Más de uno me echará en cara que lo que voy a decir es una sobrada. No lo creo y por eso lo digo. En España, como en tiempos de Vallejo-Nájera, aún nos ven a los vascos precisamente como unos degenerados, ciudadanos de segunda categoría, a los que hay que civilizar con una serie de leyes y normas, excepcionales eso sí, pero necesarias para conducirnos a buen puerto. Necesitamos ser lobotomizados por nuestro bien y por el de la sociedad española a los que sus dirigentes no pueden decepcionar.
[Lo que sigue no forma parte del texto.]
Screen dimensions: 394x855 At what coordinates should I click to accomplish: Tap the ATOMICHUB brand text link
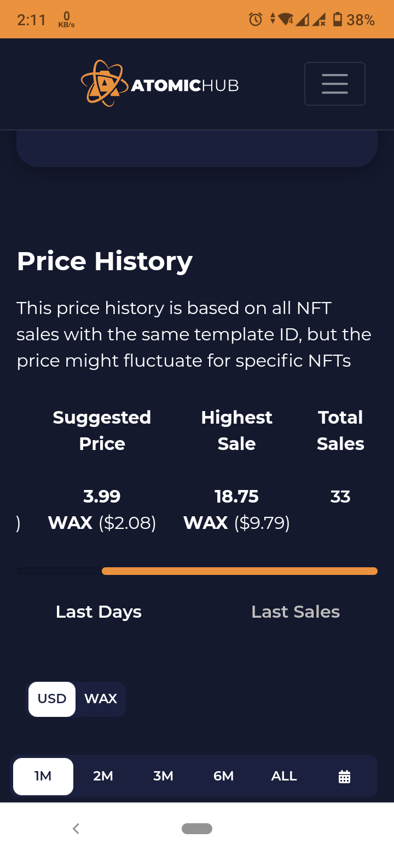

Y no puede decepcionar porque durante años, décadas, siglos, los vascos hemos conformado un universo virtual, asumido por sociedades de todo tipo, falso a todas luces, pero necesario para quien desde la metrópoli, necesitaba cohesionar a sus propios seguidores. Y esa cohesión la damos nosotros, los hijos de Aitor o de Amaia, estemos unidos o no a un fusil Remington, como los carlistas, a un Máuser como los maquis del Baztán o a una pistola Astra como la de Txabi Etxebarrieta. Y si la pólvora nos repele, es lo mismo, estaremos ligados a letras, cultura, ikastolas o incluso Altos Hornos y será suficiente. Siempre será suficiente. Seremos excepcionales por guión.
Es por eso que cuando un vasco no se considere español, será un «imbécil social» porque España ha construido ese cosmos patrio en el que las piezas están talladas y untadas al tablero. El ambiente más allá del Ebro no puede permitir la decepción, repito. Sus muertos valen diez. Los nuestros uno. Su idioma es excepcional, el nuestro incapaz de formar universitarios… así hasta la eternidad. Por eso continuaremos siendo fetiches para dar satisfacción a la masa: «Juro solemnemente amor y fidelidad a mi apreciada España…». Y, por si acaso, a la máquina de la verdad.